Brian Cox tells the ‘creation story’ of the universe
Professor Brian Cox has transformed his field of science in the 21st century into something accessible to everyone, regularly contributing to public debate and discussion.
Never one to shy away from the big questions, the physicist previously took on the story of the Big Bang.
Its early conception was first suggested in the 1920s by a Belgian priest called Georges Lemaître, who theorised the universe began from a single point, a lone primordial atom.
Scientists have ever since built on the theory and it is today largely accepted to be the event behind our existence, which we know as the Big Bang.
Prof Cox, however, has argued there was a time before the Big Bang, a time in which the universe did not exist at all.
Brian Cox during his hit series, Universe: Where everything begins and ends
He explored this in his documentary series, Universe: Where everything begins and ends, stating that before the launch point of the Big Bang there was no matter at all.
All that existed was space-time and an ocean of energy, almost still but gently rippling.

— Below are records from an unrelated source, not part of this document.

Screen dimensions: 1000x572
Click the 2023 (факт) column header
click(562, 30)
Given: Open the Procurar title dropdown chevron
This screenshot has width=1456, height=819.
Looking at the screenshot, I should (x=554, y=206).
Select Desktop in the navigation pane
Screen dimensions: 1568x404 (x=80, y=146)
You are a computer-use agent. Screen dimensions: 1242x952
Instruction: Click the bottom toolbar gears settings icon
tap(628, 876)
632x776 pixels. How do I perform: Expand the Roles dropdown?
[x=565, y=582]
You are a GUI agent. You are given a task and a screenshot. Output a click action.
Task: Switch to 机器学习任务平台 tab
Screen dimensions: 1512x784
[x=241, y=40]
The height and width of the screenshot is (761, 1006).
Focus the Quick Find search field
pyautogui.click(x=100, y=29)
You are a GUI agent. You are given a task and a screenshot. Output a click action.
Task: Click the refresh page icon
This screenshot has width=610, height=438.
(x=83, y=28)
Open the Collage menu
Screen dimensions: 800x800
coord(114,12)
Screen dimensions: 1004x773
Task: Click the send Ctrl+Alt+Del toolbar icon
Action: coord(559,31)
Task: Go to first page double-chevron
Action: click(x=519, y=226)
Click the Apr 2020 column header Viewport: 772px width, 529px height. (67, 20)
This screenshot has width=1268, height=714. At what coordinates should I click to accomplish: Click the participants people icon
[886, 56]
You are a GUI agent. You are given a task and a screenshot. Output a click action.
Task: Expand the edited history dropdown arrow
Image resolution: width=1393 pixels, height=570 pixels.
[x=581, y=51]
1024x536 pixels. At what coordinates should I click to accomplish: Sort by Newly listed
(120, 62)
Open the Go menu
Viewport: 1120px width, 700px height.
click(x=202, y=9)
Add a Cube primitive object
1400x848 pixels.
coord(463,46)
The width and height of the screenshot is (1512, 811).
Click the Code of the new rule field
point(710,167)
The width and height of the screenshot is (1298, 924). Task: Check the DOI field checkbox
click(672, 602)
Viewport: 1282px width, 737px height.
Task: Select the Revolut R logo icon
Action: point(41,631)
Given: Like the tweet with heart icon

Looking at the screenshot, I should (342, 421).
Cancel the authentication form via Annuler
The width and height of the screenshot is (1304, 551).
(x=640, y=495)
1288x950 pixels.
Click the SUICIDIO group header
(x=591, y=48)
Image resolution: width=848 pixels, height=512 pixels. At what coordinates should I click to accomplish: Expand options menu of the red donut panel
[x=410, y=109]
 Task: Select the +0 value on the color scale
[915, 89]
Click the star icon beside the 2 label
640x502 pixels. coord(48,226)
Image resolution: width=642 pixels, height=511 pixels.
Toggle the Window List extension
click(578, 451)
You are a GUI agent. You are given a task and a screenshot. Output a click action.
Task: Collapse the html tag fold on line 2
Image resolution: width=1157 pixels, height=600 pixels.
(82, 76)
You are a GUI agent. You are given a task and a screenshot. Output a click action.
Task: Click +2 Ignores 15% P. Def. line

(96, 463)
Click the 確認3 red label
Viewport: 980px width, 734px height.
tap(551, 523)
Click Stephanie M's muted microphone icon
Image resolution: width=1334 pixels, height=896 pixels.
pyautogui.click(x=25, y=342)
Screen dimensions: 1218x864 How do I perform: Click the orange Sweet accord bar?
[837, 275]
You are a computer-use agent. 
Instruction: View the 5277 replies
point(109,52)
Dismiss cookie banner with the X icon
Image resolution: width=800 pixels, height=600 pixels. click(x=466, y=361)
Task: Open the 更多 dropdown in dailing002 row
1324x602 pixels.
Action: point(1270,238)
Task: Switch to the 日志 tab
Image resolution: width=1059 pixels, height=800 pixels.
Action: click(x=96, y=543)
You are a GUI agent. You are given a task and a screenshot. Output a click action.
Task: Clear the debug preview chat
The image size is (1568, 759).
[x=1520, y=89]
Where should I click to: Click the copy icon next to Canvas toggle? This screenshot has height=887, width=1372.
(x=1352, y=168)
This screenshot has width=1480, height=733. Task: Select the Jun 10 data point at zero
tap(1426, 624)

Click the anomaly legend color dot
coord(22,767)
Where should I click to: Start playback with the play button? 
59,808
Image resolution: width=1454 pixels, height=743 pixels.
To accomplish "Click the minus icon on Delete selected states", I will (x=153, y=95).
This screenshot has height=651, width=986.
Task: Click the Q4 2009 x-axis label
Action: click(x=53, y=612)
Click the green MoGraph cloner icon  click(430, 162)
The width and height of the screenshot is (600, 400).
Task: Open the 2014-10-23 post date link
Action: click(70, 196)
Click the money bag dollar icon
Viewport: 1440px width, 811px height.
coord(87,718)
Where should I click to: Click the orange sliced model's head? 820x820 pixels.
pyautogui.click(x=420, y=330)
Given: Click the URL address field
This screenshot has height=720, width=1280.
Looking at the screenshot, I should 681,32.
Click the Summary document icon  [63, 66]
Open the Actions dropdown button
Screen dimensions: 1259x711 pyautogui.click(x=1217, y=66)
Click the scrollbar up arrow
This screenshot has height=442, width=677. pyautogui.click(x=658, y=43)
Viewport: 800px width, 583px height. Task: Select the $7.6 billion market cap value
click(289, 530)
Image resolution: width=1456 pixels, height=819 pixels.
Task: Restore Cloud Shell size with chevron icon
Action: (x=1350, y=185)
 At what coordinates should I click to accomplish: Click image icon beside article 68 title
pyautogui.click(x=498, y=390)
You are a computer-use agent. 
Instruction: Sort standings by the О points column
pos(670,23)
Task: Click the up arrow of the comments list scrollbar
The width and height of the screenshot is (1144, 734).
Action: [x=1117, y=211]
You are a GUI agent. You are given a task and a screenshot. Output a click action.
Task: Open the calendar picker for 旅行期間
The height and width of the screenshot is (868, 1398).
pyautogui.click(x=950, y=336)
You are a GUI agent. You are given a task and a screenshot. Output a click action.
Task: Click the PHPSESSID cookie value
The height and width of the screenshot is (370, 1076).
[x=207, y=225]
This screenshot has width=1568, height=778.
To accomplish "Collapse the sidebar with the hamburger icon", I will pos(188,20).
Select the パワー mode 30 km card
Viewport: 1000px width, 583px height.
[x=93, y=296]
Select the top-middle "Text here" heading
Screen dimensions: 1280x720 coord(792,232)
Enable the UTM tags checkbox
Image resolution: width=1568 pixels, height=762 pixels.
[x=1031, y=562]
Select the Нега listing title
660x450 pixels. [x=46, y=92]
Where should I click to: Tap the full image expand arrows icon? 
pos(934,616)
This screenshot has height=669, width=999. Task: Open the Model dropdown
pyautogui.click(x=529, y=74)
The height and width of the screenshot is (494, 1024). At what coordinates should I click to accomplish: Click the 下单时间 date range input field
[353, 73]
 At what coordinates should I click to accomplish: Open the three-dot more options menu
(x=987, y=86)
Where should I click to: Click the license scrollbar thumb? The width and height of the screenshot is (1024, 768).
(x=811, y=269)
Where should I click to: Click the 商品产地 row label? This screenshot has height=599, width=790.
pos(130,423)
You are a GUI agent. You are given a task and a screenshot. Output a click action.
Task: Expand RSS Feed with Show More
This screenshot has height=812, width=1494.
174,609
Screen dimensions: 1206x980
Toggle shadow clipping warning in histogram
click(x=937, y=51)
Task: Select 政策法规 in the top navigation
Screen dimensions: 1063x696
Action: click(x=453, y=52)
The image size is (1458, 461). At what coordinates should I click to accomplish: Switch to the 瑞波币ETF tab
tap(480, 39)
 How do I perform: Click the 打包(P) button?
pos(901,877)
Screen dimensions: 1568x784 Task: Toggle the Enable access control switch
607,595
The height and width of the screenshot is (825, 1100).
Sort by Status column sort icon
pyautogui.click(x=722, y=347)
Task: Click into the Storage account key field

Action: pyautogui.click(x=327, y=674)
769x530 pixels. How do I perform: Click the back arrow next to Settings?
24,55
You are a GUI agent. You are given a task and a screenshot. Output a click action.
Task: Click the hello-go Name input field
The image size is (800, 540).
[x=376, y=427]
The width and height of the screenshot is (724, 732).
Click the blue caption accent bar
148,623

This place, he said, should be imagined as a “near-still ocean of energy, filling the void”.
It would have had no structures, and the energy in the space would have caused it to stretch violently, something known in space as inflation.
Flipping the Bible creation story on its head, Prof Cox proceeded to explain the “science creation story”.
An artist’s impression of what things may have looked like before the Big Bang
He said: “In the beginning, there was an ocean of energy that drove a rapid expansion of space known as inflation.
“There were ripples in the ocean. As inflation ended, the ocean of energy was converted into matter by the Big Bang.
“And the pattern of the ripples was imprinted into our universe, as regions of slightly different density in the hydrogen and helium gas that formed shortly after the Big Bang.
“The denser regions of gas collapsed to form the first stars and the first galaxies.
“And nine billion years later, a new star formed in the Milky Way: the Sun. The star was joined by eight planets including Earth.
“And, nearly 13.8 billion years after it all began, we emerged, blinking into the light.”
Sir Roger Penrose with King Charles III in 2022; he helped establish that black holes exist
In 2020, Sir Roger Penrose, a British mathematician, made a similar argument about the beginning of the universe, in which he received his Nobel Prize for Physics.
The accolade helped establish that black holes do in fact exist. He said he had found six “warm” points in the sky, which he called “Hawking Points” after the late physicist Stephen Hawking, who theorised that black holes ‘leak’ radiation and eventually evaporate away entirely.
He explained that these points were around eight times the diameter of the Moon.
The time in which it takes a black hole to evaporate is almost unimaginable, and could potentially take longer than the entire lifespan of our universe. This means that they are near impossible to detect.
But, Sir Roger believes that “dead” black holes from earlier universes or “aeons” are now observable.
If true, Prof Hawkings’ theories and life’s work will be proved correct.
At the time, Sir Roger said: “I claim that there is observation of Hawking radiation.
“The Big Bang was not the beginning. There was something before the Big Bang and that something is what we will have in our future.
“We have a universe that expands and expands, and all mass decays away, and in this crazy theory of mine, that remote future becomes the Big Bang of another aeon.
“So our Big Bang began with something which was the remote future of a previous aeon and there would have been similar black holes evaporating away, via Hawking evaporation, and they would produce these points in the sky, that I call Hawking Points.
“We are seeing them. These points are about eight times the diameter of the Moon and are slightly warmed-up regions. There is pretty good evidence for at least six of these points.”